Manfredi annuncia: "ADL avrà cittadinanza onoraria. Numero legale non ha significato politico"
Gaetano Manfredi, sindaco di Napoli, ha parlato a Kiss Kiss Napoli nel corso di Radio Goal: “Sarà conferita la cittadinanza onoraria al presidente Aurelio De Laurentiis, anche in occasione del centenario, la mancanza numerica legale non ha nessun significato politico, ci sarà il pieno consenso comunale. Il presidente De Laurentiis avrà la cittadinanza onoraria. E’ un momento importante anche per lo stadio Maradona, stiamo mettendo in piedi un grande progetto di riqualificazione in sintonia con la Regione Campania e speriamo di farlo anche con la società sportiva calcio Napoli”.
Questa mattina Repubblica scriveva che la cittadinanza onoraria ad Aurelio De Laurentiis doveva attendere ancora. Questo perché ieri in Consiglio comunale era mancato il numero legale e la proposta avanzata da Forza Italia non era stata approvata. Dietro il rinvio ci sarebbero stati anche diversi malumori politici. Tra le voci critiche quella di Luigi Carbone, esponente della maggioranza, che poi è intervenuto anche in diretta a Radio Tutto Napoli.
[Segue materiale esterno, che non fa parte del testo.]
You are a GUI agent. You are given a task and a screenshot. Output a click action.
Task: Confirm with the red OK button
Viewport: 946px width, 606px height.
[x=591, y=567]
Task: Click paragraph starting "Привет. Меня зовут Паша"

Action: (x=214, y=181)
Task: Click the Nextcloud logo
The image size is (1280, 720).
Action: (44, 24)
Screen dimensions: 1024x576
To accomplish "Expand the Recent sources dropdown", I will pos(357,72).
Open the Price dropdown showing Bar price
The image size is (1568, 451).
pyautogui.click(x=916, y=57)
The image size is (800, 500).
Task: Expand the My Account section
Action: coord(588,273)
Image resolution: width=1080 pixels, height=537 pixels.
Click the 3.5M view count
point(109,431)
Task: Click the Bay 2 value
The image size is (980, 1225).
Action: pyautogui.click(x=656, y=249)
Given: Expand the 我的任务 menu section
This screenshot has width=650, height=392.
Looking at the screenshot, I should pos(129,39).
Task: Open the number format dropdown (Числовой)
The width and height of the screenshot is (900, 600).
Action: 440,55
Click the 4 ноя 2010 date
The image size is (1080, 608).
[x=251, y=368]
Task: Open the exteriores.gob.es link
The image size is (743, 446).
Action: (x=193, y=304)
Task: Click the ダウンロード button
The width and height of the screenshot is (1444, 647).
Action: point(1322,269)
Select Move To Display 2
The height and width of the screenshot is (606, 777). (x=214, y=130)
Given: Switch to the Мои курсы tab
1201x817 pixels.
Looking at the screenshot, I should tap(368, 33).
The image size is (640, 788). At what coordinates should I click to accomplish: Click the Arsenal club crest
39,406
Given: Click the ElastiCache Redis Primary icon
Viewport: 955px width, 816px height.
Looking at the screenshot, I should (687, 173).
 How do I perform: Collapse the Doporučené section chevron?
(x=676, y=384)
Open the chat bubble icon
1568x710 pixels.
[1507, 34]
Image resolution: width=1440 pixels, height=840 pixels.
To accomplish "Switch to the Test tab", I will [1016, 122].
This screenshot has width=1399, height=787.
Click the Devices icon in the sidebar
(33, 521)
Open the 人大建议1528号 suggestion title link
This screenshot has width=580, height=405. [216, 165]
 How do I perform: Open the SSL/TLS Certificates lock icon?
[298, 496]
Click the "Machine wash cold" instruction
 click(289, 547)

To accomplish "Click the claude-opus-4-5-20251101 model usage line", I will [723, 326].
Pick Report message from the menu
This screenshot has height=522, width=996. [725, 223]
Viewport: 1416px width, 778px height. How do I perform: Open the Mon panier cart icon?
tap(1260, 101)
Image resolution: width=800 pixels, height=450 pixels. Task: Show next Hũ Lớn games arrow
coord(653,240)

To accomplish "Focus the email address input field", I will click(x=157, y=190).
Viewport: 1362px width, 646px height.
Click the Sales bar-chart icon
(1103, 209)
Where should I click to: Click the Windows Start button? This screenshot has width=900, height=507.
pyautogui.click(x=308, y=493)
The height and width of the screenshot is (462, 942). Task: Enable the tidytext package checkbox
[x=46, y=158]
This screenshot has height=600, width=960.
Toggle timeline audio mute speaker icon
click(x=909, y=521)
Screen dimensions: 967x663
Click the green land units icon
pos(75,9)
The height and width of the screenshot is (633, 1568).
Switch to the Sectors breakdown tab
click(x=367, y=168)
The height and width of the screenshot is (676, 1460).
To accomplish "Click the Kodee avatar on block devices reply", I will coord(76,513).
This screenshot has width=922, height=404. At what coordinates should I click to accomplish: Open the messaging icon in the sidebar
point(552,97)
Le parole del consigliere Carbone a Radio Tutto Napoli
"Ha portato il Napoli dalla Serie C allo Scudetto e ha fatto anche tante altre cose, ma questo vuol dire che è un grande imprenditore. La cittadinanza onoraria invece è un riconoscimento pubblico, molto alto, che si dà a chi ha un legame speciale con la città. De Laurentiis la cittadinanza onoraria potrebbe anche meritarla, ma se mettesse un po' da parte le sue uscite. Poco più di un anno fa disse che i napoletani sono un popolo di perdenti perché non si accontentano mai. Se sei in grado di metterla da parte va bene, altrimenti no. Oggi parli da imprenditore, ma se domani diventi mio concittadino onorario vuol dire che ti stanno tributando la più alta possibilità. I napoletani sono dei signori, siamo un popolo della Magna Graecia ed evitiamo certe uscite. Lui spesso nei suoi discorsi mette un po' di zizzania. Se vogliamo farlo diventare un napoletano a tutti gli effetti c'è bisogno anche di uno sforzo da parte sua. Più volte ha criticato anche il Consiglio Comunale della città. Sovrappone in maniera troppo fredda su quelle del cuore. Per diventare napoletano, dunque, secondo me ha bisogno di qualche step in più. Credo sia giusto che lui vedesse che la città lo ama come imprenditore, ma non tutta la città lo acclama come nuovo napoletano. Io non ho nulla contro De Laurentiis, vorrei sempre lui come presidente della mia squadra e sono un suo cliente, ma per essere napoletano deve togliere quella dialettica troppo aspra, verso i napoletani, verso i giornalisti, verso il Consiglio Comunale".